Phillip Davidson

email: phillip.davidson@duke.edu twitter@PhilDavidson website: phillipdavidson.github.io

I am a fourth year graduate student in the Department of Biology and Developmental and Stem Cell Biology Program at Duke. As an undergraduate I studied biology and marine science at the University of Miami and worked in the Browne Lab researching the evolution and development of ctenophores. As a graduate student I am most interested in the genetic, developmental, and ecological drivers of  organismal diversity, especially the consequences of changes in gene regulation on organismal adaptation and development.

In the lab, I take comparative developmental and genomic approaches to studying the evolution a major life history switch in the sea urchin genus Heliocidaris from indirect, planktotrophic (feeding) to direct, lecithotrophic (non-feeding) larval development.

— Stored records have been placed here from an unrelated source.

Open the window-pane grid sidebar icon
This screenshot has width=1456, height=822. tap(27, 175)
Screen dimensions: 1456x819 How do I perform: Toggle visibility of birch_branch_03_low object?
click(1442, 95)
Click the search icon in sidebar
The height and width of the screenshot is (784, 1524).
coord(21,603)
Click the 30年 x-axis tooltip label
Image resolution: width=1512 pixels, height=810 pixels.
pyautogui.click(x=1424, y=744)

My primary projects include:

  1. Cis-regulatory evolution associated with direct larval development and altered embryonic cell fate specification in H. erythrogramma.
  2. Comparative genomics of H. erythrogrammaH. tuberculata, and Lytechinus variegatus, another indirect developing planktotrophic sea urchin species.
  3. Effect of global climate change and ocean acidification on marine invertebrate development.

I am also collaborating on other research projects including:

  1. Developmental transcriptomics of the direct developing sea star Parvulastra exigua. 
  2. Comparative single cell RNA-sequencing during embryogenesis in H. erythrogramma and L. variegatus.

Previously in the lab I worked on:

  1. Metabolic modifications driving developmental life history evolution in sea urchins using lipidomic and proteomic mass spectrometry.